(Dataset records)
=== Section Start ===

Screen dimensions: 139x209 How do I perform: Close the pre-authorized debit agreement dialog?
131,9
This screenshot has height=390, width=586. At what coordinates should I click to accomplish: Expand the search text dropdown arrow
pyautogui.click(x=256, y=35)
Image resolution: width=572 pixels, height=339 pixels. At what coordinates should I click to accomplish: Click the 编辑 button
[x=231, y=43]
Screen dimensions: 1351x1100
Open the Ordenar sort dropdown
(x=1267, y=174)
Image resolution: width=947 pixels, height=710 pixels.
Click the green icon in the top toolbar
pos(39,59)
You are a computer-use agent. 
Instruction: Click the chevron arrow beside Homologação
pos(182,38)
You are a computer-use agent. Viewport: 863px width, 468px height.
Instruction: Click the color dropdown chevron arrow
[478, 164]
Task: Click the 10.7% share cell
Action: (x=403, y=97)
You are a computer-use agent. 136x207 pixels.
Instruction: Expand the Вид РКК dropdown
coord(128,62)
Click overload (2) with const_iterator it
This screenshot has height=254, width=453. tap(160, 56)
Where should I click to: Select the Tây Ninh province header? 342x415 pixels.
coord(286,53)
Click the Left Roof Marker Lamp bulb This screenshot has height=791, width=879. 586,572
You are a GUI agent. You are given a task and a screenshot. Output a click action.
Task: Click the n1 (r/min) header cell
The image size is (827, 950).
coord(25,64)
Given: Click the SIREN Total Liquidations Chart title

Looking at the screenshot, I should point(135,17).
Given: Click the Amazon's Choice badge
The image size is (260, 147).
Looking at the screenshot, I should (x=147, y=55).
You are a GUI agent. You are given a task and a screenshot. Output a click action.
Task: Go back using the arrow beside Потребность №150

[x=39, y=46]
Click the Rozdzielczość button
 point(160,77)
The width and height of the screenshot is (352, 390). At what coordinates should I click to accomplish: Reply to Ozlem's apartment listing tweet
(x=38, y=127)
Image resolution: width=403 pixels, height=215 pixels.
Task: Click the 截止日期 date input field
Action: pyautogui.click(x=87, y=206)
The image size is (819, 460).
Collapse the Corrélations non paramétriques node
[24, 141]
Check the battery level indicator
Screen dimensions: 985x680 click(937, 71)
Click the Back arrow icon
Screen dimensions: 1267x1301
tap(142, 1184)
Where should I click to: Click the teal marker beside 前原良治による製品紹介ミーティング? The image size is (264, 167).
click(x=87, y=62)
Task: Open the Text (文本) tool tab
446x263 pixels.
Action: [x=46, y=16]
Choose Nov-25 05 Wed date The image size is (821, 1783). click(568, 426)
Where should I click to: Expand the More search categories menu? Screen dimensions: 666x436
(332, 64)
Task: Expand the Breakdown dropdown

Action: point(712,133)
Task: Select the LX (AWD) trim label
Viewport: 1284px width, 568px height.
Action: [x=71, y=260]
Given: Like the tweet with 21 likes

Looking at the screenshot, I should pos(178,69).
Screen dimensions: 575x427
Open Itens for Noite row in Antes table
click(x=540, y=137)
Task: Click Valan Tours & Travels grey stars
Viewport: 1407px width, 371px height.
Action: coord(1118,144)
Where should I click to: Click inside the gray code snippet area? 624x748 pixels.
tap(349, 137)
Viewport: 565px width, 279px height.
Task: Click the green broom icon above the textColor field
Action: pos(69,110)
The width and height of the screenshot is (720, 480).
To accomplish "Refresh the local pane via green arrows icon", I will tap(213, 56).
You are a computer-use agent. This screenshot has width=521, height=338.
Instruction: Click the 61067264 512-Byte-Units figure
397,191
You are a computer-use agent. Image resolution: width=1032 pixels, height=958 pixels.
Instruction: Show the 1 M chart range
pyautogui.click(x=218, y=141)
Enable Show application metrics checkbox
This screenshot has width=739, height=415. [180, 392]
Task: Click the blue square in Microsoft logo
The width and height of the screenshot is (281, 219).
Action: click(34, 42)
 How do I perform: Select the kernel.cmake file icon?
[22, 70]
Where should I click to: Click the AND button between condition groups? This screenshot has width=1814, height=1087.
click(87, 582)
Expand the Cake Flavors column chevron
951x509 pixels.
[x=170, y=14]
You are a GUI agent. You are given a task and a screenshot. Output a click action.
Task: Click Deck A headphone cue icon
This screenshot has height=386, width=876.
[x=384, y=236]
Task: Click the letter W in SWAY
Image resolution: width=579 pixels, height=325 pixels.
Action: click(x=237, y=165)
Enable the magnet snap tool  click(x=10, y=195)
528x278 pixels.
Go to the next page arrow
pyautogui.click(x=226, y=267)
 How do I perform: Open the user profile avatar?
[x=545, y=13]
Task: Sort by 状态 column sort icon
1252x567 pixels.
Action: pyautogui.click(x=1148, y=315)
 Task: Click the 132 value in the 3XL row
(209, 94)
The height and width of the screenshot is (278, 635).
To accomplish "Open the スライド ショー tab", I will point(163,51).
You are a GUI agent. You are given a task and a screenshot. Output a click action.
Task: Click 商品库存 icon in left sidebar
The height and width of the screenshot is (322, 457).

=== Section End ===

#### [Your goal]
Scan the records above line by line, counting those where the word "computer" appears, and give the count alone.

#### [Solution]
5